For the SLOWER searching method the following are the passes and their
associated characters which the files are compared.
---- ---------------
1 A thru D
2 E thru H
3 I thru L
4 M thru P
5 Q thru T
6 U thru Z
7 0 thru 4
8 5 thru 9
9 ! thru @
10 : thru @
11 [ thru ~
The SLOWER scanning method can start at a pass other than pass number
one (1) by using the /PASS=# command line parameter as described in
the section GETTING STARTED.
This is the third and slowest of the DISK method. Each pass consist of
a single character. The first pass is the ASCII character 33,(!) and
the last pass is the ASCII character 126 (~). That means this
searching method will search the disk drive ninety four (94) times.
For the SLOWEST searching method the following are the passes and
their associated characters which the files are compared.

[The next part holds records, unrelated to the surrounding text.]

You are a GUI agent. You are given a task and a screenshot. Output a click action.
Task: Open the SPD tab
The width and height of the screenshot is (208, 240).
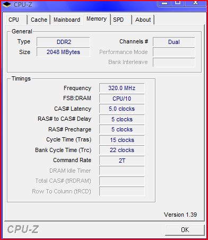[x=120, y=20]
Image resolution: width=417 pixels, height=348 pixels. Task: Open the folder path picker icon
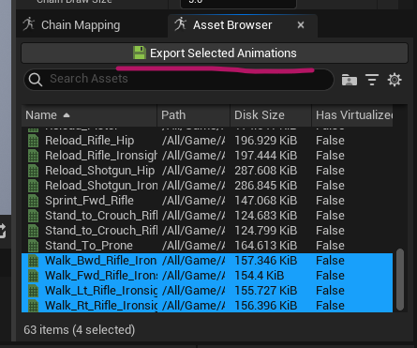click(350, 80)
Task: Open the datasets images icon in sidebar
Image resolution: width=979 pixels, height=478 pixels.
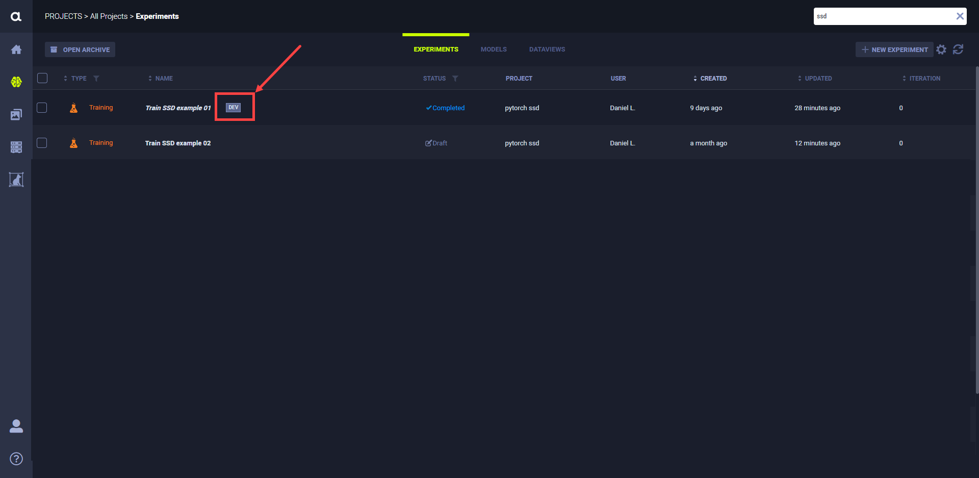Action: pos(16,115)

---- ---- ---- ---- ---- ---- ---- ----
1 - ! 25 - 9 49 - Q 73 - i
2 - " 26 - : 50 - R 74 - j
3 - # 27 - ; 51 - S 75 - k
4 - $ 28 - < 52 - T 76 - l
5 - % 29 - = 53 - U 77 - m
6 - & 30 - > 54 - V 78 - n
7 - ' 31 - ? 55 - W 79 - o
8 - ( 32 - @ 56 - X 80 - p
9 - ) 33 - A 57 - Y 81 - q
10 - * 34 - B 58 - Z 82 - r
11 - + 35 - C 59 - [ 83 - s
12 - 36 - D 60 - - 84 - t
13 - - 37 - E 61 - ] 85 - u
14 - . 38 - F 62 - ^ 86 - v
15 - / 39 - G 63 - _ 87 - w
16 - 0 40 - H 64 - ` 88 - x
17 - 1 41 - I 65 - a 89 - y
18 - 2 42 - J 66 - b 90 - z
19 - 3 43 - K 67 - c 91 - {
20 - 4 44 - L 68 - d 92 - |
21 - 5 45 - M 69 - e 93 - }
22 - 6 46 - N 70 - f 94 - ~
23 - 7 47 - O 71 - g
24 - 8 48 - P 72 - h
When writing Find Duplicates, I assumed that anybody using this method
will use the /PASS=# command line parameter to specific where to begin
the search.
For example, if you want to begin looking for duplicate files starting
with the letter C then you would enter the following;
Once Find Duplicates has been evoked, as described in "GETTING
STARTED", a Dialog Box will appear. The following is the Find
Duplicates Dialog Box.
+-------------- Find Duplicates --------------+
| |
| Drives to Scan Search Method |
| D (∙) Fast Full |
| Search Options ( ) Fast Partial |
| [ ] Include Read Only ( ) Slow |
| [ ] Look Inside ARCs ( ) Slower |
| [ ] Look Inside ZIPs ( ) Slowest |
| |
| OK ▄ |
| ▀▀▀▀▀▀▀▀ |
The Dialog Box has four (4) fields. To traverse between the
fields, depress the TAB key to go forward and SHIFT TAB
combination to go backwards. Depressing the ESC key in any of the
fields will abort the program.
The following will list the four fields and describe what their
functions are and how to enter data.
This field is where you enter which drives you want Find
Duplicates to search. Each drive letter is should be separated
by a comma.
If you want Find Duplicates to search all the drives system,
enter ALL.
Entering the drives utilizes a line editor which has many
features that allow flexibility when entering the drive(s).
The editing commands are:
-------- ------------------------------------------
<Enter> Accept Line
Esc Quit without changing line
Left Arrow Cursor left one character
Right Arrow Cursor right one character
^Left Arrow Cursor left one word
^Right Arrow Cursor right one word
Home Cursor to beginning of line
End Cursor to end of line
Del Delete character under cursor
Backspace Delete character left of cursor
-------- ------------------------------------------
^End Delete to end of line
^Y Delete entire line
^Home Delete from beginning of line
^T Delete word to right of cursor
Ins Toggle insert mode
^R Restore original contents of line
Some valid examples of DRIVES TO SCAN are:
Once the drives have been entered, depress the TAB key to go
to the SEARCH OPTIONS field or depress SHIFT TAB key
combination to go to the OK field.
The SEARCH OPTIONS field is a CHECK BOX field. The Find
Duplicates CHECK BOX field contains three options.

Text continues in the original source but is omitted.